TO DO
Look through the records below for the line with "Open the OIL instrument info icon" and the line with "374x537 pixels.", then return those lines and all lines between, exactly.

___ GIVEN INFORMATION ___

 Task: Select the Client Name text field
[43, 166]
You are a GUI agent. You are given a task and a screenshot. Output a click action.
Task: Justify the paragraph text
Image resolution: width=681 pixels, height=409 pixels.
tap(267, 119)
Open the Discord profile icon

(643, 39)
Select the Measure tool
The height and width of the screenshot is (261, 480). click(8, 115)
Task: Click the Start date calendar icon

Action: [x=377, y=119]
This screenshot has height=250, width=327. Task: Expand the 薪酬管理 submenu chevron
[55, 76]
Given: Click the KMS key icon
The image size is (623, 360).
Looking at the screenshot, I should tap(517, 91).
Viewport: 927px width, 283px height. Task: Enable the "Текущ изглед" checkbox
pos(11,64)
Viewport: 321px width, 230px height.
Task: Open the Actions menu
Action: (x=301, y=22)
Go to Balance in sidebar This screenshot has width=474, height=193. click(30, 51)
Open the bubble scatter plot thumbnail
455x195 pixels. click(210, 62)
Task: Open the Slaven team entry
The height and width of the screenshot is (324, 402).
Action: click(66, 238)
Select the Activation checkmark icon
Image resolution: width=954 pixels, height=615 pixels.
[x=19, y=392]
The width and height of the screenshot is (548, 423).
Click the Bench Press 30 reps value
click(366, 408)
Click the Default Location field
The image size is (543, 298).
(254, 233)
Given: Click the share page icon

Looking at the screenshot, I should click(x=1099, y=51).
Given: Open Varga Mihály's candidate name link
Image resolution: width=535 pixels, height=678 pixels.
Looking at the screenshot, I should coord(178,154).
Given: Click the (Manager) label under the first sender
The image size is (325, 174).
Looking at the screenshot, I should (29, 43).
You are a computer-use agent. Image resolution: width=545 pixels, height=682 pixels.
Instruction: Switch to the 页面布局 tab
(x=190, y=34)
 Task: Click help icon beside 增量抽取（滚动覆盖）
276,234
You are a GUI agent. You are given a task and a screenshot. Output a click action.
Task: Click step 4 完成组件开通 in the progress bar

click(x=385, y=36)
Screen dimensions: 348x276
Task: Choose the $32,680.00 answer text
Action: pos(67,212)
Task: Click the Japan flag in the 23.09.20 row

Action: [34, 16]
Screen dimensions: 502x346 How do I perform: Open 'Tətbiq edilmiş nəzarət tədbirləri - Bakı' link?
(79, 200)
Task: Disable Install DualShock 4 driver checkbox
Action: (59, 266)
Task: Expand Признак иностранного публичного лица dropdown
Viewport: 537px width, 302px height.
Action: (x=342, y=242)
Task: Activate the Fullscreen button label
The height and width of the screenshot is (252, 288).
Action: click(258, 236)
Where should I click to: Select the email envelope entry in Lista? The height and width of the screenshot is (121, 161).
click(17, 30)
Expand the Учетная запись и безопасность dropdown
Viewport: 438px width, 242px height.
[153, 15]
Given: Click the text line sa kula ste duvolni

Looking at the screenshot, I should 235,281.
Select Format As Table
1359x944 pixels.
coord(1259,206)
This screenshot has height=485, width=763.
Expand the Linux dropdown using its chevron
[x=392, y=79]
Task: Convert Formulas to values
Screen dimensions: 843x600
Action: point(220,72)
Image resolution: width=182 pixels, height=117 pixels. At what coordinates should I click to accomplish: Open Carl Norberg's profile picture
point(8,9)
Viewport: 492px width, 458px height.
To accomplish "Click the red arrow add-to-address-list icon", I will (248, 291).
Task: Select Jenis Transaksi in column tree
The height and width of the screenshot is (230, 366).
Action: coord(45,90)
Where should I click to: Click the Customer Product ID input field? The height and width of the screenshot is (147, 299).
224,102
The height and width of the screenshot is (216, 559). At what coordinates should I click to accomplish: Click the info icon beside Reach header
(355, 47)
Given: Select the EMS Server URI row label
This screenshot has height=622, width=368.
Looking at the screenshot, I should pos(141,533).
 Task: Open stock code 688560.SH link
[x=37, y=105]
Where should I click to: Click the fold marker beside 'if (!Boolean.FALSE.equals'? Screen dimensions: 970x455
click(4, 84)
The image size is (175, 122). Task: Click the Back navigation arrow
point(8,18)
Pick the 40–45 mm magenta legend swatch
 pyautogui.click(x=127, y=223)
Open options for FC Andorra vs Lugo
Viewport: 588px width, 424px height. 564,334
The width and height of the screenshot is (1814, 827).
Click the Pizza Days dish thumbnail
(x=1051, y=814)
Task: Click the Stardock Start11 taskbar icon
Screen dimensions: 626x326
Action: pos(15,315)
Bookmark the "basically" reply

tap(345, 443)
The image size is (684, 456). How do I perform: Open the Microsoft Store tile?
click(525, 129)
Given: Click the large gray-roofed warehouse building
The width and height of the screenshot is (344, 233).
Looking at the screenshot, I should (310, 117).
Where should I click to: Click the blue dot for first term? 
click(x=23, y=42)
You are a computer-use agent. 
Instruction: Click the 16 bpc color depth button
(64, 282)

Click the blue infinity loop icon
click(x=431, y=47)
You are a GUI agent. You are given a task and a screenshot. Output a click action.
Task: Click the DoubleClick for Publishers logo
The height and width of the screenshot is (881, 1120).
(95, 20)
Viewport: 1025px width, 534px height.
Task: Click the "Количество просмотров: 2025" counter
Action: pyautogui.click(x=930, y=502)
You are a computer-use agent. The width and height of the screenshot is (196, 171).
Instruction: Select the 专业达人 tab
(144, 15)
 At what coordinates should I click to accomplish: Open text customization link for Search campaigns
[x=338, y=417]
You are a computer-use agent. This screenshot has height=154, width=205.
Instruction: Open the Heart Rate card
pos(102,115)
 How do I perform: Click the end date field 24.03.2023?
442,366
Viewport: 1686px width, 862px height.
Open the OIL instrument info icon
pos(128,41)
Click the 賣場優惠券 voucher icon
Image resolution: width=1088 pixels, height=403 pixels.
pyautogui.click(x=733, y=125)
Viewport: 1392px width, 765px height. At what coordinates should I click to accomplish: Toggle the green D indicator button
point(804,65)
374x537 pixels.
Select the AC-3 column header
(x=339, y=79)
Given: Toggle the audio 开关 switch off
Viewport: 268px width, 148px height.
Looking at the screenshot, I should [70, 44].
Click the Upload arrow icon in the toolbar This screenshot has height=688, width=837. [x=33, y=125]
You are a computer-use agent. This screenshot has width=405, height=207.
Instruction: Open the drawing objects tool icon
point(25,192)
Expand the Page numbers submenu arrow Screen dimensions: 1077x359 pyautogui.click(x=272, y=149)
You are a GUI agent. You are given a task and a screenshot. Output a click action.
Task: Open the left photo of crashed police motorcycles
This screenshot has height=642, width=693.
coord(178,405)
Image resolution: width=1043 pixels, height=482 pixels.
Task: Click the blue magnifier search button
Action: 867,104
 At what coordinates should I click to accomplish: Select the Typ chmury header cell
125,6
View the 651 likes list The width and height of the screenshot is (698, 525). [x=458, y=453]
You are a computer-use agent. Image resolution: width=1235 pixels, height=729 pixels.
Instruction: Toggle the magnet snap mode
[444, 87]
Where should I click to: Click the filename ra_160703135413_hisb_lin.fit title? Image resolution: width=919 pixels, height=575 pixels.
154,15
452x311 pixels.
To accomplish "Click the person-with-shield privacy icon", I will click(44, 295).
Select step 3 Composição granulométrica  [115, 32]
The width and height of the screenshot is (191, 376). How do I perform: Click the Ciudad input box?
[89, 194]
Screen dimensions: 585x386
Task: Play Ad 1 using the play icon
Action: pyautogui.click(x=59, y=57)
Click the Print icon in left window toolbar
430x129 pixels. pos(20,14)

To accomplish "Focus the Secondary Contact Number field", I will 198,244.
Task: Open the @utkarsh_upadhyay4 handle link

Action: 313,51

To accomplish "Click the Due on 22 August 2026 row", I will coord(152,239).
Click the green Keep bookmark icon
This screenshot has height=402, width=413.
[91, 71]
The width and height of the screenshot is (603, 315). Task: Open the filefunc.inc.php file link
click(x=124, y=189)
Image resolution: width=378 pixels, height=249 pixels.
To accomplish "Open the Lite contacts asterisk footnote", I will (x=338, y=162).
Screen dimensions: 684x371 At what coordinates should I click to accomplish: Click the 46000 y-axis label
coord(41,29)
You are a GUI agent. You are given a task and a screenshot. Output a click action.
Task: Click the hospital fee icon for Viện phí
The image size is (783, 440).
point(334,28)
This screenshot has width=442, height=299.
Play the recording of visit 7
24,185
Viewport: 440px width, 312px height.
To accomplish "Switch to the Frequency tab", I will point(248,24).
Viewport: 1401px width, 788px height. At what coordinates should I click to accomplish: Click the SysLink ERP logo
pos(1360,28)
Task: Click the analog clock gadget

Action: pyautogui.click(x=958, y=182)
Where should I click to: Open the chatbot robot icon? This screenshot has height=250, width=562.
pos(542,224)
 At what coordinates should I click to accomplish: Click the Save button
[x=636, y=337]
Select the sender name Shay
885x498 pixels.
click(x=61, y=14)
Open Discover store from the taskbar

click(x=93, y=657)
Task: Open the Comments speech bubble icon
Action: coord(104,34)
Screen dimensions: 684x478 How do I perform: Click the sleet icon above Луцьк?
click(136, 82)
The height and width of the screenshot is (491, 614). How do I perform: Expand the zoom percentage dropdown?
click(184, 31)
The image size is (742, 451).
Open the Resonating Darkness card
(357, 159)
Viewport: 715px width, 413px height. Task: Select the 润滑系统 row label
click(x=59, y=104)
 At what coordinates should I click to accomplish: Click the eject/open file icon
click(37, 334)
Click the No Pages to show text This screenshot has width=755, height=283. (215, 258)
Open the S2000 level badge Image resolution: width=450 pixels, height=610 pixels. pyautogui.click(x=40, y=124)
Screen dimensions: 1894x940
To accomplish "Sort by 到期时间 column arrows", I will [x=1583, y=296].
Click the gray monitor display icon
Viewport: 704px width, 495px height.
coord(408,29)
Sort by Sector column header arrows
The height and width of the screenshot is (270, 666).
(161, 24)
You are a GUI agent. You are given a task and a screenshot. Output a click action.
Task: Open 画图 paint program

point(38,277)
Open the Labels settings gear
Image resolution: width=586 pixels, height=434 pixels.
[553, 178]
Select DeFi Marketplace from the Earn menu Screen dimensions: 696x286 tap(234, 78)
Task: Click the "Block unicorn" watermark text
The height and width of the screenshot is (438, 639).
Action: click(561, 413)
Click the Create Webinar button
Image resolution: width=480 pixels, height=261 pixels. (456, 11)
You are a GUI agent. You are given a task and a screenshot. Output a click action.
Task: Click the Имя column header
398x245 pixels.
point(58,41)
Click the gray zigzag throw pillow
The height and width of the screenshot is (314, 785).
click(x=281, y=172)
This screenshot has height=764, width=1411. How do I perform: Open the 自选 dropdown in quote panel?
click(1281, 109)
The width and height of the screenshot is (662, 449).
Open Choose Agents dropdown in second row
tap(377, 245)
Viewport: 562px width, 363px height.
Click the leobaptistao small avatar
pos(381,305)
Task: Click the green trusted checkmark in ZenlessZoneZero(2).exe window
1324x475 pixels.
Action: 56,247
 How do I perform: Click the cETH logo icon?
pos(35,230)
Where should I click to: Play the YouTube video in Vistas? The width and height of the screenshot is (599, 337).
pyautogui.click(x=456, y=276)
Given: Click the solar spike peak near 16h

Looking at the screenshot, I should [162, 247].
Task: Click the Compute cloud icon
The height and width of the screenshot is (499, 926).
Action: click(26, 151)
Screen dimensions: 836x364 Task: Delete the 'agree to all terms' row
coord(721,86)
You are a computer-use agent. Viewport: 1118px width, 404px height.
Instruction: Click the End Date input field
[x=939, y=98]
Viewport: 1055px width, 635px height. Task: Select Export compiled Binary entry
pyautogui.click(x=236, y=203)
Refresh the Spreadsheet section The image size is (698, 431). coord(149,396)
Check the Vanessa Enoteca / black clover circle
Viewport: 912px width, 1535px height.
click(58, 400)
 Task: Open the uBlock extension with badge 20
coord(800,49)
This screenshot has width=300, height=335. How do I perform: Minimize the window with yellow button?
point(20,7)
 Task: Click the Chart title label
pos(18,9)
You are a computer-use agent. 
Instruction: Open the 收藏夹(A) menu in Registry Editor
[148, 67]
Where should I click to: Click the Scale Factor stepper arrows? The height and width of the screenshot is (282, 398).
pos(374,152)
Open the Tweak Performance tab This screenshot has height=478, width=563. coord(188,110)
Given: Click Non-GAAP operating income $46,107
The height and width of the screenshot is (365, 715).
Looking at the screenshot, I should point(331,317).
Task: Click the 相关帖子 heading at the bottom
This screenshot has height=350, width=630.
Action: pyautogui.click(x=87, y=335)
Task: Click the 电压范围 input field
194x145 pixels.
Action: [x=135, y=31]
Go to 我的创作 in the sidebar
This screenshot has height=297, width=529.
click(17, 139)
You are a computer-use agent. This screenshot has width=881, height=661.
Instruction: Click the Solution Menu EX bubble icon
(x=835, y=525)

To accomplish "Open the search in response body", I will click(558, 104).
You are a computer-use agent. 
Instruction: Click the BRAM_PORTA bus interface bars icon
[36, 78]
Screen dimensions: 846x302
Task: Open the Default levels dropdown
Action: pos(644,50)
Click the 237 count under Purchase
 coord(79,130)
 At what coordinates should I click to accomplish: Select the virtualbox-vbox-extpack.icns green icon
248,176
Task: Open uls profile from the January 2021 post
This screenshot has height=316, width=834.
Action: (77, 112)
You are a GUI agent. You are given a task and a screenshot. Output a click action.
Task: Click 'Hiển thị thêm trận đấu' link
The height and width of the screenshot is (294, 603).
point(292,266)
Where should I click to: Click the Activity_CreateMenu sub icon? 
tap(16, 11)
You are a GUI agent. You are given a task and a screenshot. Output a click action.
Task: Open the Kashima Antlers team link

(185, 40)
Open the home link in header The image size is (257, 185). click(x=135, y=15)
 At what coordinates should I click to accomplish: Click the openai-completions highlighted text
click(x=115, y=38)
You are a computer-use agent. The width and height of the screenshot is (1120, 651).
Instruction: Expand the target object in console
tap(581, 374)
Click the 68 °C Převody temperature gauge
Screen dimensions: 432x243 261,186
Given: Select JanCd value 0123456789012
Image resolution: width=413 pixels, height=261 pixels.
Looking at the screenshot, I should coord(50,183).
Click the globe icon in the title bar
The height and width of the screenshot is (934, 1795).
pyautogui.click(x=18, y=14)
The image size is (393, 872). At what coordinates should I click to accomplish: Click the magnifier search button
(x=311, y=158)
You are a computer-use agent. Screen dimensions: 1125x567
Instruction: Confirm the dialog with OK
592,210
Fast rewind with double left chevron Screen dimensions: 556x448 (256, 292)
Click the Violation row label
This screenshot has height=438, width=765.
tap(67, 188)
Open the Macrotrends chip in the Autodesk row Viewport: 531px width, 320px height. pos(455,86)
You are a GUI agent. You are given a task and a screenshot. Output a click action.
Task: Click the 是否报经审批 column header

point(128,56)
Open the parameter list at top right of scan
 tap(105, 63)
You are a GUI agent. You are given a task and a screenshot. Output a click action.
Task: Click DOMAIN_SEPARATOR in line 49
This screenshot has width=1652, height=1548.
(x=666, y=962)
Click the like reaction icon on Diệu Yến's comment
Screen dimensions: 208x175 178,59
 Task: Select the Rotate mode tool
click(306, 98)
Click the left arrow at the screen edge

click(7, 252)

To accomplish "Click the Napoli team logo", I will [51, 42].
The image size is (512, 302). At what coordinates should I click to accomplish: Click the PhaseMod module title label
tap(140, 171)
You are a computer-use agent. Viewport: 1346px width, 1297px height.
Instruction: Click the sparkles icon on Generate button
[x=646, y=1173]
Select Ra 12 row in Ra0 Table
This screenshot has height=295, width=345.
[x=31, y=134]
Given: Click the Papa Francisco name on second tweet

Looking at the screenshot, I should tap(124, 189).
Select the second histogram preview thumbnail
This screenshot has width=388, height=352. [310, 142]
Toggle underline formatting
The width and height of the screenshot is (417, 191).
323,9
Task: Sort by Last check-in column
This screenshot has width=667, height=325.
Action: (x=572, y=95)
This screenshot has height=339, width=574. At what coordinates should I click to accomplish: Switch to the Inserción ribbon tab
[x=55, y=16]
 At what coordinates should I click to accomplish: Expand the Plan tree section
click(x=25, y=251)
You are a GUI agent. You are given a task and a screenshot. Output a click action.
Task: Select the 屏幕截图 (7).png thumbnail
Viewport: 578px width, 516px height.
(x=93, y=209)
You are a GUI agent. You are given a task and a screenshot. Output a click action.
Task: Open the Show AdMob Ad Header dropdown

___

REPLY TO THE EXERCISE
Open the OIL instrument info icon
pos(128,41)
Click the 賣場優惠券 voucher icon
Image resolution: width=1088 pixels, height=403 pixels.
pyautogui.click(x=733, y=125)
Viewport: 1392px width, 765px height. At what coordinates should I click to accomplish: Toggle the green D indicator button
point(804,65)
374x537 pixels.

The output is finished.